Die Privatwohnung des 78-Jährigen in Potsdam wurde kurz nach dem Bundestagsentscheid durchsucht. Gauland war zuhause, als die Beamten zur Durchsuchung anrückten. Bei der Abstimmung im Bundestag war er nicht zugegen.
Die Durchsuchung einer Wohnung in Frankfurt am Main, wo Gauland auch gemeldet ist, soll folgen. Die Durchsuchungen beträfen allein die Meldeanschriften des Verdächtigen, nicht aber Bundestagsbüros, schreibt die "Süddeutsche Zeitung".
AfD spricht von Unverhältnismäßigkeit
Die AfD-Fraktion hat sich bei der Abstimmung im Bundestag enthalten. Fraktionssprecher Christian Lüth erklärte, man erachte das Ermittlungsverfahren und die Ermittlungsmaßnahmen als "ungerechtfertigt und unverhältnismäßig".

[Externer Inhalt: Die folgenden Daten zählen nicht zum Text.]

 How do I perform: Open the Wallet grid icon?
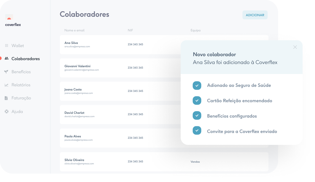(7, 46)
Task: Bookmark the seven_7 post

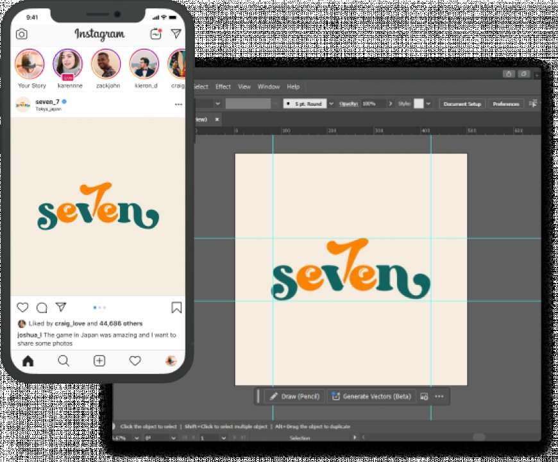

Das Online-Wirtschaftsmagazin "Business Insider" berichtete, es gehe im Fall Gauland um Steuerhinterziehung durch falsche Angaben beim Ehegattensplitting. Das zeigten Unterlagen, die dem Immunitätsausschuss vorgelegt worden seien. Gauland habe demnach bei seiner Einkommenssteuererklärung Ehegattensplitting geltend gemacht, obwohl er seit Jahren dauerhaft von seiner Frau getrennt lebt.
Der SPD-Politiker Ralf Stegner sieht durch den Fall die Eigendarstellung der AfD als "Rechtsstaatspartei" widerlegt. Die Ermittlungen gegen Gauland seien "Teil einer langen Serie von persönlichen Verfehlungen, fragwürdiger Wahlkampfspenden und Parteienfinanzierung bei AfD-Führungskadern", sagte er dem "Handelsblatt". Hinzu kämen "Hetze und Demokratiefeindlichkeit in rechtsextremistischen Äußerungen und Aktionen dieser Leute" sowie "Sympathie für Gewalttäter und rechten Terror".
Abgeordnete dürfen wegen einer mutmaßlichen Straftat nur mit Zustimmung des Parlaments juristisch verfolgt werden. Sie genießen laut Grundgesetz Immunität. Auf Antrag der Staatsanwaltschaft kann diese vom Parlament aufgehoben werden.